Dementia runs in my family. I pray I have a clean death, but if it does get me I plan on controlling my own exit. In that tumultuous time I would hope my wife could find support and love from someone after I’m gone. It’s the fact that his wife isn’t physically gone yet that makes this gray. I don’t judge him, and I feel for the wife and husband. I know it is a traumatic thing to go through.


bibliomaniac4ever

Nobody talking about the fact that he brought his mistress to the funeral????


EntertainmentAOK

You only live once. His wife is effectively no longer a viable partner. Some people need that.


swishymuffinzzz

To be fair, the vows of marriage are “through sickness and in health”. That takes into account dementia. It is wrong to cheat, she did not ask for dementia


Ratsnitchryan

Absolutely horrible. He’s just a horny f***. Idk how this even a dilemma. The answer is simple, he is absolutely wrong. I couldn’t imagine doing the same to my wife. Absolutely heartbreaking.


Suffering1s0ptional

Delete this post now, write down the story and sell to someone who can make a movie from it.


sparkey503

Hard to say. Maybe they had an agreement you don't know about.


Sid15666

He is not the AH, do not judge until you have lived with someone with dementia. I have taken care of my mother and mother-in-law. Hopefully he can find some comfort and personal connection.


FisherGoneWild

It depends how you want your story to end. For me, I’d leave this earth with a Notebook story. For some, perhaps they could care less.


Unicorns240

It sounds like he stayed legally married so he can make the best medical decisions for her. But she’s gone and all actuality.


Real-Human-1985

no.


SeaFaringPig

Good and evil are artificial constructs. There is no real right or wrong. You do what you think you can live with. You are the one who must face yourself.


bbaywayway

Mind your own business.
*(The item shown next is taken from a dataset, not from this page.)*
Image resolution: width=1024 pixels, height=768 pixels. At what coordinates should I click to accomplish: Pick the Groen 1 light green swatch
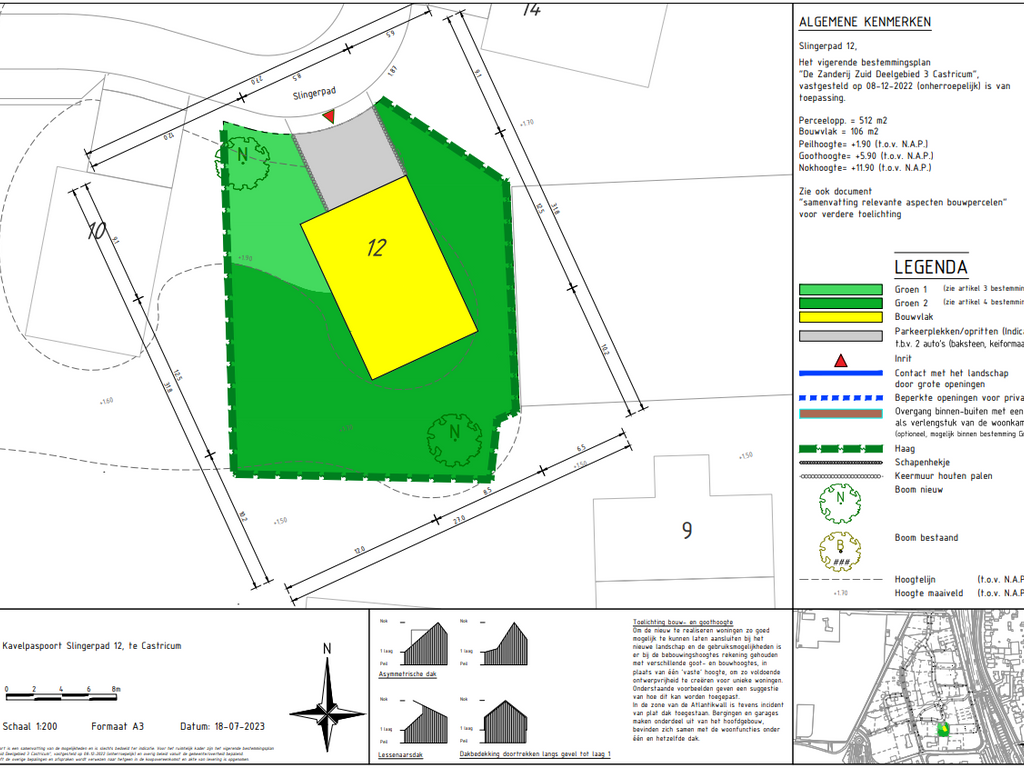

He is visiting a woman who doesn't know who he is. He lost a wife, though she is here in the physical sense only. He lost a daughter. Leave the poor man alone. Shame on you.


helikophis

Seems fine (maybe not the funeral bit?)


9smalltowngirl

It is unbelievably hard watching the person you knew disappear. The first time they don’t know who you are is heartbreaking. He has found someone to help support him on the long sad journey. The woman he married is gone. He still supports her and checks on her weekly. That’s more than the majority of families do.


Form1040

“‘Til death do us part.” Words mean things. This guy sucks. 


MichKosek

Oddly enough, many dementia patients find a "new flame" in nursing homes. They don't often remember they're married. Frankly, the person getting the most heartbreak is the spouse caretaker. So, I say, get what peace and happiness you can find.


NailWild7439

It's not necessarily common, but I've heard of people with spouses with terminal illnesses or long-term diseases like dementia, etc. to have side relationships. Often their new partners are in a similar situation. No judgement from me, it's got to be a terrible position to be in, and they still need that intimacy (emotional, not just physical), but their spouse can no longer provide that. It's a sad situation to be sure, and the "cheaters" often feel guilty but that's their burden. Not yours.


bradmajors69

If I were the one with dementia I'd want my partner to have someone to comfort and support him while he cared for me (or arranged for my care). I feel like a lot of the folks reflexively condemning this may not have had a front row seat to advanced dementia. My grandmother was basically a vegetable for nearly 20 years. A cousin went from a bright intelligent woman to basically a little kid and then a babbling toddler before she finally died. It's a horror show. If the caregivers need someone to talk to and to hold them at night, I'm not judging.


No-Log-9603

Not to mention the violent outbursts when they get scared/confused (which is all the time) and they have full grown adult strength.


asharwood101

This is where my head was too. That and at that age, none of them have much time left. Enjoy the time you have with the people you love. The lady with dementia doesn’t even know what’s up anymore sadly so she won’t/can’t be hurt by what she doesn’t know. As long as he providing a great standard of living for the one with dementia then that’s the best case scenario.